Sunday, July 10, 2011

Ramblings of a Broken Heart

I'm sitting here in an empty apartment and there's mixed emotions to that. There's this fear, similar to what I can only assume a child feels when they know they're doing something their parents will disapprove of yet they do it anyway. There's this sense of relief and serenity to the sound of the utter quietness and the time to my thoughts without having to be asked for at least a few hours how I am or how I'm feeling or what hurts today. There's this anxiety that makes me want to crawl back in bed and just sleep or read a book just in case something does happen and therefore I'll be less likely to cause any harm. There's this rebellion that wants to get dressed, grab my keys, turn the music up loud, drive to the airport, point to a place, buy a ticket and never look back. Write a note and tell the only person that really, truly cares how desperately I'll miss her and how much I love her. That I'd send her money every week. Somehow, some way still take care of her but I just couldn't do all of this anymore.
Why am I crying right now? Can't I be done crying? Of course not. Because above all, empty apartment or not, it's this emotion that kills me every day. My brain tumor won't destroy me. I actually feel stronger after the biopsy. Though who knows how long I'll go symptom less. It's this overwhelming sense of loneliness that will kill me. That's killing me now. I'm missing a part of my heart. And I hate it because I can't do anything about it.

● **Extracted records**
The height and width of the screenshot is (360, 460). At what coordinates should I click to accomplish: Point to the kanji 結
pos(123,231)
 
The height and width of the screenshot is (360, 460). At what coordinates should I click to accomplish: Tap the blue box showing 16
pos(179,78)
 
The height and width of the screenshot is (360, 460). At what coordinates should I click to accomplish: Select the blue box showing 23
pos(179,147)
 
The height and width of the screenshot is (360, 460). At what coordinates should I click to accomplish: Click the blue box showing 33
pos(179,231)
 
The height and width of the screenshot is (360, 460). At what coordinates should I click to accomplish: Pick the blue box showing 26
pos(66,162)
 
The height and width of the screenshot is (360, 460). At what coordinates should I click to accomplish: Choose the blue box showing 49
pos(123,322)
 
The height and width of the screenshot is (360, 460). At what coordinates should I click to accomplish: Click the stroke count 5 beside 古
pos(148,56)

● **Description of the task**
Rewrite everything in the post from "Why am I crying" down to "anything about it.", putting "isolation" in place of "loneliness". The entries aren't needed for this work.

● **Your response**
Why am I crying right now? Can't I be done crying? Of course not. Because above all, empty apartment or not, it's this emotion that kills me every day. My brain tumor won't destroy me. I actually feel stronger after the biopsy. Though who knows how long I'll go symptom less. It's this overwhelming sense of isolation that will kill me. That's killing me now. I'm missing a part of my heart. And I hate it because I can't do anything about it.